The recruitment of fouling or pest organisms to cultured oysters and growing infrastructure imposes a major financial impost for oyster culture throughout Australia and serves as a particular deterrent to industry expansion in certain regions. Oyster farmers have a range of management options such as mechanical cleaning, drying or cooking to control fouling, but each option typically has its limitations. Cold-shock, through immersion in chilled (-12 to -16°C) hypersaline (180 - 200 g l-1 NaCl) baths, is a comparatively new technique that has demonstrated the potential to effectively control a range of pest species without adverse effect on the host oysters. Most notably, hypersaline cold-shock can be used to control subsequent natural oyster settlement known as “over-catch”.

A commercial scale, hypersaline, cold-shock bath, dubbed the “Super Salty Slush Puppy” was constructed to provide proof of concept of cold shock treatment for over-catch control. The cold shock bath was deployed to Port Stephens NSW where it was successfully used for both experimental and commercial scale biofouling treatment

In experimental scale laboratory trials, the cold tolerances of various size classes of both Sydney Rock Oysters (Saccostrea glomerata), Pacific Oysters (Crassostrea gigas) were assessed and tolerance estimates were determined. Overall cold shock tolerance in both species was size-dependent with smaller individuals succumbing faster. Comparatively, S. glomerata of up to commercial size were less tolerant of hypersaline cold-shock than C. gigas. Operating guidelines for cold shock treatment were developed - a period of 75 seconds immersion revealed 100% destruction of fouling over-catch oysters with no detrimental effects on the stock oysters. The effectiveness of cold shock in treating a range of additional pest species (barnacles, hairy mussels, flatworms etc) was confirmed. Cold-shock was found to be particularly destructive to “soft-bodied” pests such as flat worms and smaller organisms such as barnacles.

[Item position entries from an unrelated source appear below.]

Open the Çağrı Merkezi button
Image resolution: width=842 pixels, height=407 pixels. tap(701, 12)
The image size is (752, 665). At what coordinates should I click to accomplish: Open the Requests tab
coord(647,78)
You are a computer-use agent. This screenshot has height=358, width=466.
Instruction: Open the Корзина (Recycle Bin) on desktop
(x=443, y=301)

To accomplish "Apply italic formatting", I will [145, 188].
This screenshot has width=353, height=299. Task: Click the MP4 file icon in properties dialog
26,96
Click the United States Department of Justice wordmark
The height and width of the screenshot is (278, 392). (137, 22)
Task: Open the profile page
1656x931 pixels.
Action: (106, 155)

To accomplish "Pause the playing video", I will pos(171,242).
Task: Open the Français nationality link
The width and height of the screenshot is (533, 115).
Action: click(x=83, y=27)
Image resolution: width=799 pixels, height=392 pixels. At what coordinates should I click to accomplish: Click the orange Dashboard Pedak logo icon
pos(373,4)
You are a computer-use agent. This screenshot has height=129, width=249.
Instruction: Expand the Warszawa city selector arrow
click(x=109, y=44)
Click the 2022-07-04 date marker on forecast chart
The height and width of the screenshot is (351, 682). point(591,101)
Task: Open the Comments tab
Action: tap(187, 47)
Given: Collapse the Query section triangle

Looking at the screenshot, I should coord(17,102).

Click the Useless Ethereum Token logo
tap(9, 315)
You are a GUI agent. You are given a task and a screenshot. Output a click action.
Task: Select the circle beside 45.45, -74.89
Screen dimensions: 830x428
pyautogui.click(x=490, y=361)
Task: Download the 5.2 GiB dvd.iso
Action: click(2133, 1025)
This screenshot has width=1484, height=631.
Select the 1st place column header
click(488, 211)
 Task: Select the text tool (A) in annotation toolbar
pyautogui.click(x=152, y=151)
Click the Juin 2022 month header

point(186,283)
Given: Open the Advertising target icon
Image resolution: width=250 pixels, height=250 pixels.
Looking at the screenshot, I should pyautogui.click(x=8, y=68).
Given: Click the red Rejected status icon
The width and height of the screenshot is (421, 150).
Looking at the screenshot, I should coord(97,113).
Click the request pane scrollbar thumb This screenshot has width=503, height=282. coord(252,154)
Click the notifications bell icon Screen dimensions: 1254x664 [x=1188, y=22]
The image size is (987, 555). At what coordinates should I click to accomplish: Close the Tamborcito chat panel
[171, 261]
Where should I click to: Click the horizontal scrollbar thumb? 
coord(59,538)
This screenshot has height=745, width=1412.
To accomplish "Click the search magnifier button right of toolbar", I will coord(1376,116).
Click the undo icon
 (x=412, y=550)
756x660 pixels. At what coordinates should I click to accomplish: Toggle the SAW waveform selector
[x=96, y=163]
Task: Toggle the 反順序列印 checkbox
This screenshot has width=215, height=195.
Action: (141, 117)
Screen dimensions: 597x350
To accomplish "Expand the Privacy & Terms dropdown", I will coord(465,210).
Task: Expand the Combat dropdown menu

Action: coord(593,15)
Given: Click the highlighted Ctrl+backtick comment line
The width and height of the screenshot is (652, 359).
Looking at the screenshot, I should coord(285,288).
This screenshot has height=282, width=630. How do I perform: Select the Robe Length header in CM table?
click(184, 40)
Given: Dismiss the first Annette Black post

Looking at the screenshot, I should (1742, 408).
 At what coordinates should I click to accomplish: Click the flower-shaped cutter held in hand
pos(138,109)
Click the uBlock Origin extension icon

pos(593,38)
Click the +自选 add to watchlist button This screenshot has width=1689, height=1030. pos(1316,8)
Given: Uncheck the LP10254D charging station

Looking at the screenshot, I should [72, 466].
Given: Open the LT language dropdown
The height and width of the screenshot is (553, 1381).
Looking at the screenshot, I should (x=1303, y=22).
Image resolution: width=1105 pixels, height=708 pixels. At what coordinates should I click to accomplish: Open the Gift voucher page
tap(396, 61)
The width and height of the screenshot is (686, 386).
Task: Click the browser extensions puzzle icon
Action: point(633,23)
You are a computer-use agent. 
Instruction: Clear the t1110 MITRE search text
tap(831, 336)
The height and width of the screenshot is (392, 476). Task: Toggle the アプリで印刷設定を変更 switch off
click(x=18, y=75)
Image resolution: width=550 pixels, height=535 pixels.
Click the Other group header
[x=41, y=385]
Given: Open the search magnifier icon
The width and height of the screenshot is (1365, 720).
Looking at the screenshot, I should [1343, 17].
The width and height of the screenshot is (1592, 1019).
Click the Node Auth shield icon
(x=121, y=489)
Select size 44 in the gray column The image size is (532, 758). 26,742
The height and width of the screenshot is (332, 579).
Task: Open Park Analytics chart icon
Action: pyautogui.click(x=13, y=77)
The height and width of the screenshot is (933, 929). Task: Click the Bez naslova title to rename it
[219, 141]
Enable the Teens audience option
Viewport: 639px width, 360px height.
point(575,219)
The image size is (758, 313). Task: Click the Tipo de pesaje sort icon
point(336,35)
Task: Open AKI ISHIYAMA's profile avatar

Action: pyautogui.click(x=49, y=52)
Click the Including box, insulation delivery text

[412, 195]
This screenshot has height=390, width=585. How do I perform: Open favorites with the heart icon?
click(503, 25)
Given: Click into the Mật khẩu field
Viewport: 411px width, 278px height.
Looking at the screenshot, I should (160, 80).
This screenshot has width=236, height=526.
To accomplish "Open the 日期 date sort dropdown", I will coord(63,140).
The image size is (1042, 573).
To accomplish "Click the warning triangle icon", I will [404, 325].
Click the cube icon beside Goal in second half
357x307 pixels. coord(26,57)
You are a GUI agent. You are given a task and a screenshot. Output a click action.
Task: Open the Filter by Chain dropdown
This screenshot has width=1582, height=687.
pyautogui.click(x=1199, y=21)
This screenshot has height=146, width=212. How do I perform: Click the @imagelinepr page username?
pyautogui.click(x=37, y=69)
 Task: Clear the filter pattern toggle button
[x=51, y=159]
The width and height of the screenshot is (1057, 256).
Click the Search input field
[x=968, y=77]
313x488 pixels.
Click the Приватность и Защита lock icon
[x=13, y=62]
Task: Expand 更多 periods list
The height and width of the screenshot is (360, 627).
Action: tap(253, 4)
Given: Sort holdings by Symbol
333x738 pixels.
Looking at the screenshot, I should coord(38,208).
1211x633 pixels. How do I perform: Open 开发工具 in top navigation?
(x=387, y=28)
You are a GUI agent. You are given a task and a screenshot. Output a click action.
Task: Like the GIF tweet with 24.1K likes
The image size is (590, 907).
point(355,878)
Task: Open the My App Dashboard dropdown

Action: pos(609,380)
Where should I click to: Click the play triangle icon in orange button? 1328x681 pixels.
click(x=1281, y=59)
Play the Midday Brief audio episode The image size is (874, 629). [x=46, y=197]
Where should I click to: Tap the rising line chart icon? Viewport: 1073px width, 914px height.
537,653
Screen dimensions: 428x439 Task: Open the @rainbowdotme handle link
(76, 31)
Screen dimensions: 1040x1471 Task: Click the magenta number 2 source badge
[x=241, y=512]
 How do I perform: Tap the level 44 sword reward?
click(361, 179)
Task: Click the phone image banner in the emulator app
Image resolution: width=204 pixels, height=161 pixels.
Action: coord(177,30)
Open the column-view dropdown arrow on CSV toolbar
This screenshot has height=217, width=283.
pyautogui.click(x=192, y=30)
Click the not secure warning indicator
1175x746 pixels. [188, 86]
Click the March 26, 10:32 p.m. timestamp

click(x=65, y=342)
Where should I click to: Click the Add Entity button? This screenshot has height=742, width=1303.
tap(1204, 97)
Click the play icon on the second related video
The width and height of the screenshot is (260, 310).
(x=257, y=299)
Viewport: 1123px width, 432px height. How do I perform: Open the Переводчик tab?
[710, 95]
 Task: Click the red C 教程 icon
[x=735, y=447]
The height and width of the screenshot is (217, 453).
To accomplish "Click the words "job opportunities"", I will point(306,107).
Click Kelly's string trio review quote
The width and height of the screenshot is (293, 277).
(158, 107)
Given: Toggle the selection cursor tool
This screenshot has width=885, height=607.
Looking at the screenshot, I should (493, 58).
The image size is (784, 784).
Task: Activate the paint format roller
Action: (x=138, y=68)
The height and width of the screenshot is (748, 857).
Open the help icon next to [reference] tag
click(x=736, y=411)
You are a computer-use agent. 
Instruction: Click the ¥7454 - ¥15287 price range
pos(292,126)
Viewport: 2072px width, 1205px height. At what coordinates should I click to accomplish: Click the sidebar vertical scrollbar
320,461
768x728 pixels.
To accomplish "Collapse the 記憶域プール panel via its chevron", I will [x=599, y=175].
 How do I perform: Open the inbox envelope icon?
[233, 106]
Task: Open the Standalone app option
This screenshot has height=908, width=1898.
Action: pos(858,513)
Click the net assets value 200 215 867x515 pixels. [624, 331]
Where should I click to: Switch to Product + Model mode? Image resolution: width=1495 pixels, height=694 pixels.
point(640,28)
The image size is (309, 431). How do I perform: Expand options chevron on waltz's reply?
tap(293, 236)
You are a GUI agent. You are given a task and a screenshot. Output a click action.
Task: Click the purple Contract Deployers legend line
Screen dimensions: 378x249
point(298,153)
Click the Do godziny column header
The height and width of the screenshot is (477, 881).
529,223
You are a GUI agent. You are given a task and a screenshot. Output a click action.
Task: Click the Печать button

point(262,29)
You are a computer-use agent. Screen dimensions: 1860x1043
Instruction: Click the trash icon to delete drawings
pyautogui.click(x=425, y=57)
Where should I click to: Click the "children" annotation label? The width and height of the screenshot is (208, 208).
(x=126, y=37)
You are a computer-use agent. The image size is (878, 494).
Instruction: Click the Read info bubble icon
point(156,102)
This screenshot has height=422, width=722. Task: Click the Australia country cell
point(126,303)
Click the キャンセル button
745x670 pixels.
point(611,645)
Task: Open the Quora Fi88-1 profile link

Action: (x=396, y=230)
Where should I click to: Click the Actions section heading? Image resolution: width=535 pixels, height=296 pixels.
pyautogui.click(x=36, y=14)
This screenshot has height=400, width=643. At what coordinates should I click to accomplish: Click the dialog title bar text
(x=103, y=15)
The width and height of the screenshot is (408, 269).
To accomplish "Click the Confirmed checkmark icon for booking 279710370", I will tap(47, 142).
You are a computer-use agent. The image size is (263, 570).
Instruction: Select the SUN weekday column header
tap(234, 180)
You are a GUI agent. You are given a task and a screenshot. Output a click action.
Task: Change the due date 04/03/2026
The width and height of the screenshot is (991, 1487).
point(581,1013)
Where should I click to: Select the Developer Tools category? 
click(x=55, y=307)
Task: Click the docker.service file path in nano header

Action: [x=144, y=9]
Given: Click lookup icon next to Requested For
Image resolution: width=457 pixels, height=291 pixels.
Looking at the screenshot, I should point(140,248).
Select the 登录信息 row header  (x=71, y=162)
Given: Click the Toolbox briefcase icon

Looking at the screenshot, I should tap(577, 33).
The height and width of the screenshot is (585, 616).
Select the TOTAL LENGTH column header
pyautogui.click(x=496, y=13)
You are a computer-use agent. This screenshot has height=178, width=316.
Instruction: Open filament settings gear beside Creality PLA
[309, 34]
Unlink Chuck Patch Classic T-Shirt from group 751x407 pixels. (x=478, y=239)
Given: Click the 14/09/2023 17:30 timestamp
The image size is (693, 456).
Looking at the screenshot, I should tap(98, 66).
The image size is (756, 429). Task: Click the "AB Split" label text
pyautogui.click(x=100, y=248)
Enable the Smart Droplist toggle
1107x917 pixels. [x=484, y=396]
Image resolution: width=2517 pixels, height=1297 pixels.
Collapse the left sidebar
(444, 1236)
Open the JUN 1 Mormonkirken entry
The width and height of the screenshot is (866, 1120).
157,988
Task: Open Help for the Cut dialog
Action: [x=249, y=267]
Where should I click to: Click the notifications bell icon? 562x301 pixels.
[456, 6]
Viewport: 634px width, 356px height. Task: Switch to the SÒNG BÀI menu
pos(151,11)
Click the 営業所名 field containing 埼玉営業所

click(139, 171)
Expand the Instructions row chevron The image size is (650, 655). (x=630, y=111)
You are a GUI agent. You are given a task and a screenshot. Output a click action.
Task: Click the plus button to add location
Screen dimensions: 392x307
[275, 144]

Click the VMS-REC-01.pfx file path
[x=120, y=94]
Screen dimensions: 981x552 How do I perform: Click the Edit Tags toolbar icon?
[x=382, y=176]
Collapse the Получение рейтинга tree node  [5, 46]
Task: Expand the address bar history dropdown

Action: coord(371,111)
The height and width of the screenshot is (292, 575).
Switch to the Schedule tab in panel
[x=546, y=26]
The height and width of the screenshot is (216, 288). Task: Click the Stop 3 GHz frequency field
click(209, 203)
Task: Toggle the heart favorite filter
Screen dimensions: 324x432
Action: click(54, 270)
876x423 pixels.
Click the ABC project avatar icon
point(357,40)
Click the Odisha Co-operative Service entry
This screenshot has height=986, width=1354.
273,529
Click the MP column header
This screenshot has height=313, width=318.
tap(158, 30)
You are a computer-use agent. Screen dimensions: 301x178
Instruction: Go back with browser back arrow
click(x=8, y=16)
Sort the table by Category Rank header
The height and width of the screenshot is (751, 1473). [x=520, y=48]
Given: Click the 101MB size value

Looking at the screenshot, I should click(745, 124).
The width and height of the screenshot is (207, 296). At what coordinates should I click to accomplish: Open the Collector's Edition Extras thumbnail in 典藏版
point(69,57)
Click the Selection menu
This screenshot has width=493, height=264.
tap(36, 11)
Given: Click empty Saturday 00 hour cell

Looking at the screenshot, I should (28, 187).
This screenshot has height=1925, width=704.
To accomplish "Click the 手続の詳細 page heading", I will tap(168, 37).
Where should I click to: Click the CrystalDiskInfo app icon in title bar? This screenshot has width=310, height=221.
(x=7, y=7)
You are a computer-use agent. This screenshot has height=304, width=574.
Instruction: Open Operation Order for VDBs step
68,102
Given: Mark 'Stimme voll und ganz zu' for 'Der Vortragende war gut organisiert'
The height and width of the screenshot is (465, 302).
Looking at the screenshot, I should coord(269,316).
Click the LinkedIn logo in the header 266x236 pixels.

Based upon simple assumptions, the operating cost of treatment is $1,215 per 100,000 of 60 to 80 mm [top shell measurement] oysters, or, put another way, a cost of $4,200 for 345,600 sale size oysters with a $1m sale value. Even when capital costs are included, and assuming that other mitigation measures see the equipment used only once every four years, the cost per dozen for treatment works out at 3.4 cents per dozen.